━━━━━ Provided material ━━━━━
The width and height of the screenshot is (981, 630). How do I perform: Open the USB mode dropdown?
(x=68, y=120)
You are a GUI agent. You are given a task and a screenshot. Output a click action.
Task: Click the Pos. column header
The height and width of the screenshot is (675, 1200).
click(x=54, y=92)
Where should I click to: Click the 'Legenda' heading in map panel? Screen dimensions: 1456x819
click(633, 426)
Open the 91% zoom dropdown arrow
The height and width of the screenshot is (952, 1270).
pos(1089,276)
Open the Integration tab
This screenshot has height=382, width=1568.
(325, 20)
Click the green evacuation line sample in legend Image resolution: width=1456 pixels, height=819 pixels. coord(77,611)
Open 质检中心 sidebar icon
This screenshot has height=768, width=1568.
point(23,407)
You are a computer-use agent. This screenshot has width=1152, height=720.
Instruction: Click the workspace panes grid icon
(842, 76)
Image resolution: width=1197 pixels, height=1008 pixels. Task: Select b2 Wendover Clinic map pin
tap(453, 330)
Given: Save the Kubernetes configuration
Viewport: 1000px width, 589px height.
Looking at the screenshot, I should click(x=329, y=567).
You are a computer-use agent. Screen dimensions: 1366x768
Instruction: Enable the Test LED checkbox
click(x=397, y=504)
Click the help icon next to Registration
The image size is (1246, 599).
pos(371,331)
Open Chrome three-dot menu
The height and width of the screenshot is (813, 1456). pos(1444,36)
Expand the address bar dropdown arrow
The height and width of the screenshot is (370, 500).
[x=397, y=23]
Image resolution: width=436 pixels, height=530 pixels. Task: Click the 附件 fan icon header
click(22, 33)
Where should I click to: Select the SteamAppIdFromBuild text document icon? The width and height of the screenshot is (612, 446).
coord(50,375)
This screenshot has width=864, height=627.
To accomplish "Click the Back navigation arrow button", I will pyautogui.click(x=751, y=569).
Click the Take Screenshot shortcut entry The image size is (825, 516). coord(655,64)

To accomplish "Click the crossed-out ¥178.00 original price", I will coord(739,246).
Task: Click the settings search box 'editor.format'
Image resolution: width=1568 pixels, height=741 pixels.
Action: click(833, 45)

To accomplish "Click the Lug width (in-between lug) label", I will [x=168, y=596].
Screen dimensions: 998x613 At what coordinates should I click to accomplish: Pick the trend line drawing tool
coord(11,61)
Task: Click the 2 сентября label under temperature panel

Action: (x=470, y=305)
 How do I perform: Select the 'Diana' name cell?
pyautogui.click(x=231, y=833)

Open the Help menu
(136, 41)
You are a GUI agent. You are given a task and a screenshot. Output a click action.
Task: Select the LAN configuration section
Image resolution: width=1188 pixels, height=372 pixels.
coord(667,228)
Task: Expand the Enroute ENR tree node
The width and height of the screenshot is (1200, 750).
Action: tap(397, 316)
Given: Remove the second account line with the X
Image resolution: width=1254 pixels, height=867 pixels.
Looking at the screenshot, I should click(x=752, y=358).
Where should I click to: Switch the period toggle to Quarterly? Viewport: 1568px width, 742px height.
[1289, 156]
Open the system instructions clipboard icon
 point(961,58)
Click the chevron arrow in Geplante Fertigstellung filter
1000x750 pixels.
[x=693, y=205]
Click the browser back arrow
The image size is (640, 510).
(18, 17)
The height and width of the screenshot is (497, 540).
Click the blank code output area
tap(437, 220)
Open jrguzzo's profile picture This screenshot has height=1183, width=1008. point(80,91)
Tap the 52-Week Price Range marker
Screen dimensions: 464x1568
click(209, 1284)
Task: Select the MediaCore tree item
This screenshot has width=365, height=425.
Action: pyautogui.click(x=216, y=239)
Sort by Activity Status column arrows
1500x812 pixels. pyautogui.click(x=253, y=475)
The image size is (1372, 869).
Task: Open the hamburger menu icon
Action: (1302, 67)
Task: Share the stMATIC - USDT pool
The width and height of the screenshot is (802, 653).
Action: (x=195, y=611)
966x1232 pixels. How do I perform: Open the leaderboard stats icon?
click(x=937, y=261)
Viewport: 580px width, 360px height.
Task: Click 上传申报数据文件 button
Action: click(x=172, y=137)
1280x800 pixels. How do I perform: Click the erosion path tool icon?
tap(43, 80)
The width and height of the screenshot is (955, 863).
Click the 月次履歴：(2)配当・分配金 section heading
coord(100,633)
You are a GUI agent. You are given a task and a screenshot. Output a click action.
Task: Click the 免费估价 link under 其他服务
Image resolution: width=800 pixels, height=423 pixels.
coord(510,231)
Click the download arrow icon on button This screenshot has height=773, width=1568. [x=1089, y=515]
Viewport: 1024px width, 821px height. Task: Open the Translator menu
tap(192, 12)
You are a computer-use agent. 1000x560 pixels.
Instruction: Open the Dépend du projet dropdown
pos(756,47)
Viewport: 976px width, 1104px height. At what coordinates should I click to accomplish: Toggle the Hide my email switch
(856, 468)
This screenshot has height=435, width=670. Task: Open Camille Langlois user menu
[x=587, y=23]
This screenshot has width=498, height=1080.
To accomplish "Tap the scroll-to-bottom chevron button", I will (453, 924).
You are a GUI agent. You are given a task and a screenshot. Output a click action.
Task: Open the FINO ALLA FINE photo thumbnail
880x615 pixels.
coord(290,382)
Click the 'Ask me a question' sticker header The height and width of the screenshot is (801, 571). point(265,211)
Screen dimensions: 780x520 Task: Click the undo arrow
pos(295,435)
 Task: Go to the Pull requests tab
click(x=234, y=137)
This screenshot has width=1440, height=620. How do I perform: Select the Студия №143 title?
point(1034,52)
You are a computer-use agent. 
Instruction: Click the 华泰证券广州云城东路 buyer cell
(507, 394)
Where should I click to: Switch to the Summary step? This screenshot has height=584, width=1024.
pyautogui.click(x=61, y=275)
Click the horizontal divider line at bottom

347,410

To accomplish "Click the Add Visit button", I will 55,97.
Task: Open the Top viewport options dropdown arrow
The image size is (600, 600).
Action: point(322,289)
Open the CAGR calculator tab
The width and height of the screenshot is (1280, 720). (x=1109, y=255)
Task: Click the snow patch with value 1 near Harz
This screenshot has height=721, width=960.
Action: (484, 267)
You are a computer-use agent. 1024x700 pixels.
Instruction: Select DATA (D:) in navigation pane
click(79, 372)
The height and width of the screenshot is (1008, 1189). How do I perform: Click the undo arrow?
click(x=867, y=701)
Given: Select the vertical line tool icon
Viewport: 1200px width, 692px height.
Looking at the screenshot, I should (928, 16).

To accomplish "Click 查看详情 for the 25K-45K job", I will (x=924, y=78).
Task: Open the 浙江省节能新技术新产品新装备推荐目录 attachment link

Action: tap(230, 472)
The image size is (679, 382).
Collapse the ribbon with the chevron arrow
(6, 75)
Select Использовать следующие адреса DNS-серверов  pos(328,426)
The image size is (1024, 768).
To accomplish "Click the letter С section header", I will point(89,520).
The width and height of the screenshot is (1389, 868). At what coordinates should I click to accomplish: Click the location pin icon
━━━━━
What the exercise asks
Across the material above, count every line holding "tree" and write down only the number.

Solved exercise
2